O duplo, então, não é uma cópia perfeita de nós mesmos (como um reflexo no espelho). É a encarnação daquilo que foi excluído da nossa imagem de nós, o que não coube, o que não queremos ver, mas continua nos habitando.
No filme Nós, esse “resto” aparece de modo literal: os Tethered são o que sobra da sociedade de cima, o produto do recalque coletivo. Eles vivem nas sombras, mas seguem ligados por fios invisíveis aos seus “originais”.
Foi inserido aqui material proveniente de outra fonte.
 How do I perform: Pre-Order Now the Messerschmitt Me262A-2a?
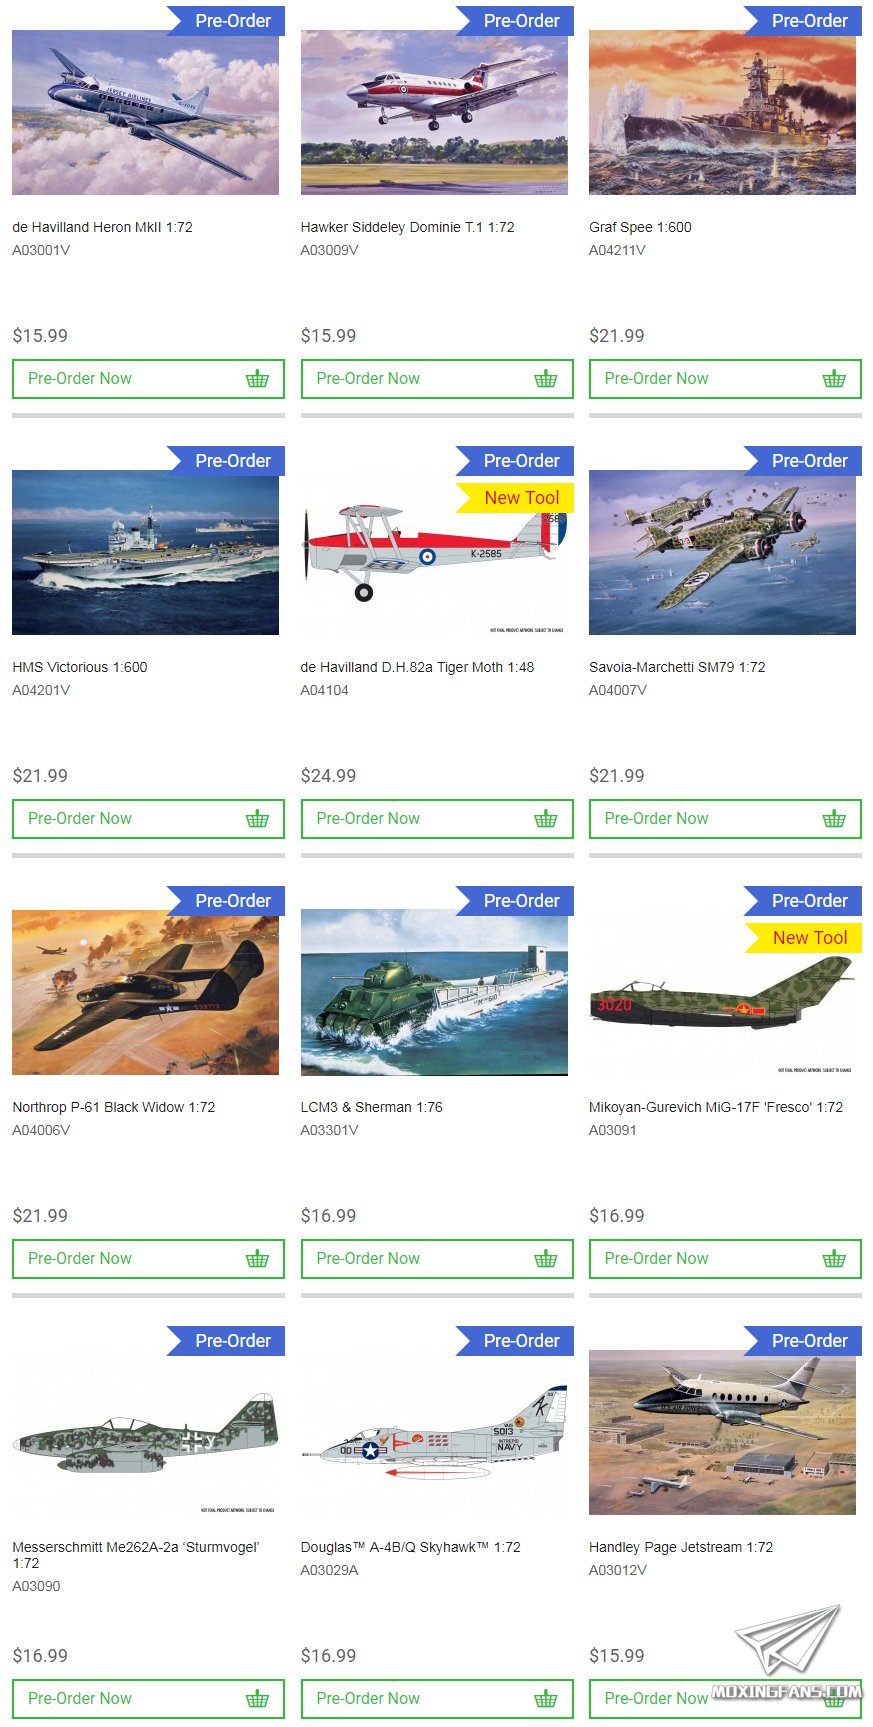(148, 1698)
Ou seja, o duplo psicanalítico é um tipo de retorno do recalcado em forma de corpo, o sujeito confrontado com aquilo que tentou negar. Por isso, ele é resto: não cópia. É o que foi recalcado e insiste em retornar. O outro que nos habita, mas que negamos.
Os Tethered são a materialização do inconsciente: não têm voz e não têm palavra. São o retorno de tudo o que foi negado: o inconsciente social de um país, o inconsciente íntimo de um sujeito. Adelaide, a protagonista, carrega esse espelho rachado. Sua angústia não é apenas o medo de ser invadida, mas a vertigem de reconhecer-se naquilo que teme.
O final desconcerta porque rompe a separação: nós e eles não são opostos, são espelhos. E talvez seja essa a ferida que o filme abre: perceber que o que julgávamos “nosso” sempre foi habitado pelo estranho.
Nós é um espelho psicanalítico da cultura e do sujeito: quanto mais tentamos afirmar quem somos, mais o que fomos se move no fundo, esperando a hora de emergir. O terror de Jordan Peele é esse, não o de ser atacado, mas o de se ver.
No fim, Nós não pergunta quem são os monstros. O que fazemos com o que expulsamos de nós? E o que acontece quando o que foi expulso volta a bater à porta?